Performance Optimization
Let’s quantify the UDF performance penalty. Here’s a benchmark comparing a UDF to the equivalent built-in function:
import org.apache.spark.sql.functions._
// Generate test data
val largeDF = spark.range(0, 10000000)
.withColumn("text", concat(lit("item_"), col("id")))
// UDF approach
def extractNumber(s: String): Long = {
s.split("_")(1).toLong
}
val extractUDF = udf(extractNumber _)
// Built-in function approach
// Uses split and cast - native Spark functions
// Benchmark UDF
val udfStart = System.currentTimeMillis()
largeDF
.withColumn("extracted", extractUDF(col("text")))
.write.format("noop").mode("overwrite").save()
val udfTime = System.currentTimeMillis() - udfStart
// Benchmark built-in
val builtinStart = System.currentTimeMillis()
largeDF
.withColumn("extracted", split(col("text"), "_").getItem(1).cast("long"))
.write.format("noop").mode("overwrite").save()
val builtinTime = System.currentTimeMillis() - builtinStart
println(s"UDF time: ${udfTime}ms")
println(s"Built-in time: ${builtinTime}ms")
println(s"UDF is ${udfTime.toDouble / builtinTime}x slower")
On my machine, the UDF consistently runs 2-4x slower than the built-in equivalent. For simple operations, that overhead adds up across billions of rows.
When you must use UDFs, consider these optimizations:
- Broadcast small lookup data rather than joining inside UDFs
- Batch operations where possible—process arrays instead of row-by-row
- Avoid object creation inside UDFs; reuse builders and buffers
Testing and Best Practices
Since UDFs are just Scala functions, test them without Spark. This makes tests fast and debugging straightforward:
import org.scalatest.funsuite.AnyFunSuite
import org.scalatest.matchers.should.Matchers
class PhoneFormatterTest extends AnyFunSuite with Matchers {
test("formats valid 10-digit phone number") {
formatPhoneNumber("5551234567") shouldBe "(555) 123-4567"
}
test("returns original for invalid length") {
formatPhoneNumber("123") shouldBe "123"
formatPhoneNumber("12345678901") shouldBe "12345678901"
}
test("handles null input") {
formatPhoneNumber(null) shouldBe null
}
test("handles edge cases") {
formatPhoneNumber("0000000000") shouldBe "(000) 000-0000"
}
}
class ShippingCalculatorTest extends AnyFunSuite with Matchers {
test("calculates base cost for light, local package") {
val result = calculateShipping(5.0, 0.0)
result.baseCost shouldBe 5.0
result.weightSurcharge shouldBe 0.0
result.total shouldBe 5.0
}
test("applies weight surcharge over 10kg") {
val result = calculateShipping(15.0, 0.0)

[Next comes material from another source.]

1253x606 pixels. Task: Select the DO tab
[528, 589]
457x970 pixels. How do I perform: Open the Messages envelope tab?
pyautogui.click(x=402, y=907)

result.weightSurcharge shouldBe 2.5 // (15-10) * 0.5
}
}
Best practices summary:
- Document your UDFs with scaladoc explaining inputs, outputs, and null behavior
- Version your UDFs when business logic changes; don’t silently modify behavior
- Log sparingly inside UDFs—you’ll generate a log line per row
- Avoid side effects—UDFs should be pure functions
- Consider determinism—mark non-deterministic UDFs with
.asNondeterministic()so Spark doesn’t cache results incorrectly
UDFs are powerful tools, but they’re also escape hatches from Spark’s optimization engine. Use them when necessary, test them thoroughly, and always check if a built-in function can do the job first.